▶ _SELECTED TEXT_
════════════════

Northeastern Section - 59th Annual Meeting - 2024

Paper No. 37-4
Presentation Time: 9:05 AM

TRANSFORMATION DURING RECLAMATION: AN INVESTIGATION OF THE CHANGING GEOCHEMISTRY AND GEOMOBILITY OF MINE WASTE PILES AT THE TAR CREEK SUPERFUND SITE


DRICKER, Alice1, CESSNA, Iris1, CRIST, Ainsley1, HAYHOW, Claire1, LIVELY, Martin2, JIM, Rebecca2 and BRABANDER, Daniel1, (1)Department of Geosciences, Wellesley College, 106 Central St, Wellesley, MA 02481-8203, (2)Local Environmental Action Demanded Agency, 223 A St SE, Miami, OK 74354

At the Tar Creek Superfund Site in Ottawa County, Oklahoma, mine waste, colloquially known as chat, is currently being reworked as a source for aggregate material in asphalt. In order to fractionate the marketable, larger material that can be used in road construction, some of the finer grained chat with elevated levels of zinc, lead, and cadmium are transferred to an onsite repository for storage. This has resulted in the removal of layers of chat and underlying soils at varying rates and times throughout the past decade, exposing long-buried metals to the environment. We anticipate that secondary minerals are now more geomobile, causing increased transport within the watershed.

════════════════

▶ _AIM 1_
Name every author of the Tar Creek abstract who is affiliated with the Department of Geosciences at Wellesley College.
▶ _AIM 2_
According to the Tar Creek abstract, what is the mine waste known as chat currently being reworked to supply?
▶ _AIM 3_
Condense the Tar Creek abstract paragraph that begins "At the Tar Creek Superfund Site" into a short bulleted list that retains its main facts.

▶ _MATERIAL PROVIDED_
════════════════

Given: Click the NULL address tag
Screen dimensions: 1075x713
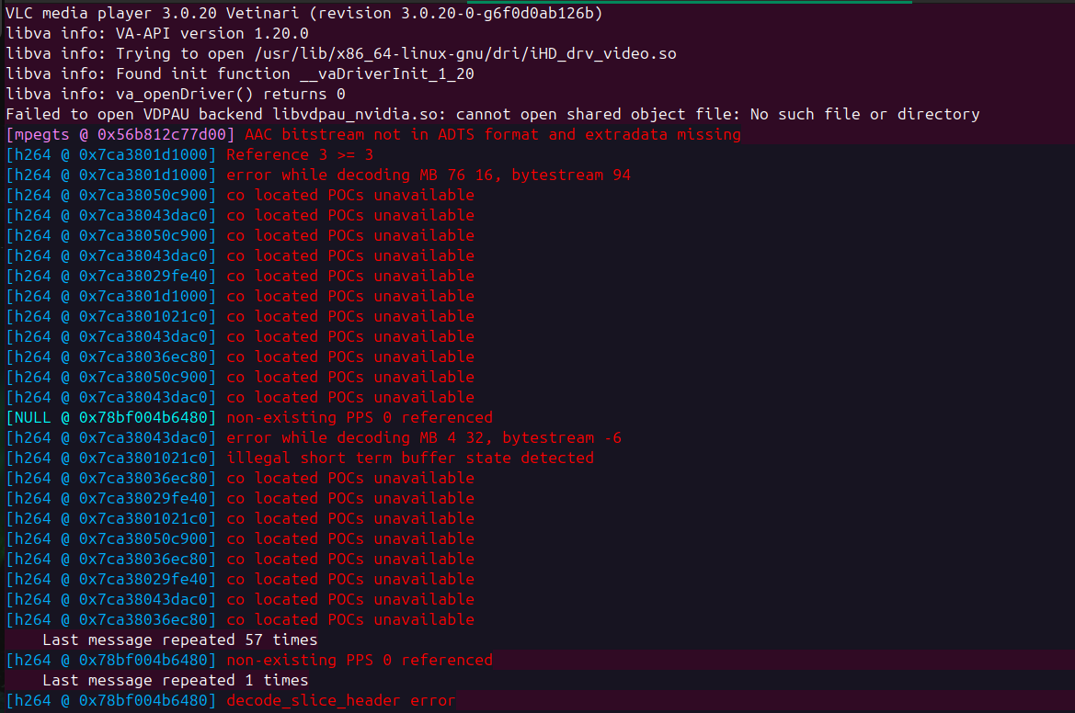Looking at the screenshot, I should (112, 417).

════════════════

▶ _EXERCISE RESULT 1_
Alice Dricker, Iris Cessna, Ainsley Crist, Claire Hayhow, Daniel Brabander

▶ _EXERCISE RESULT 2_
Aggregate material for use in asphalt.

▶ _EXERCISE RESULT 3_
- At the Tar Creek Superfund Site in Ottawa County, Oklahoma, mine waste called chat is being reworked as aggregate for asphalt.
- The larger, marketable material is separated for road construction. Finer chat with elevated zinc, lead, and cadmium goes to an onsite repository.
- Over the past decade, layers of chat and underlying soils have been removed at varying rates and times, exposing long-buried metals.
- Secondary minerals are expected to be more geomobile as a result, increasing transport within the watershed.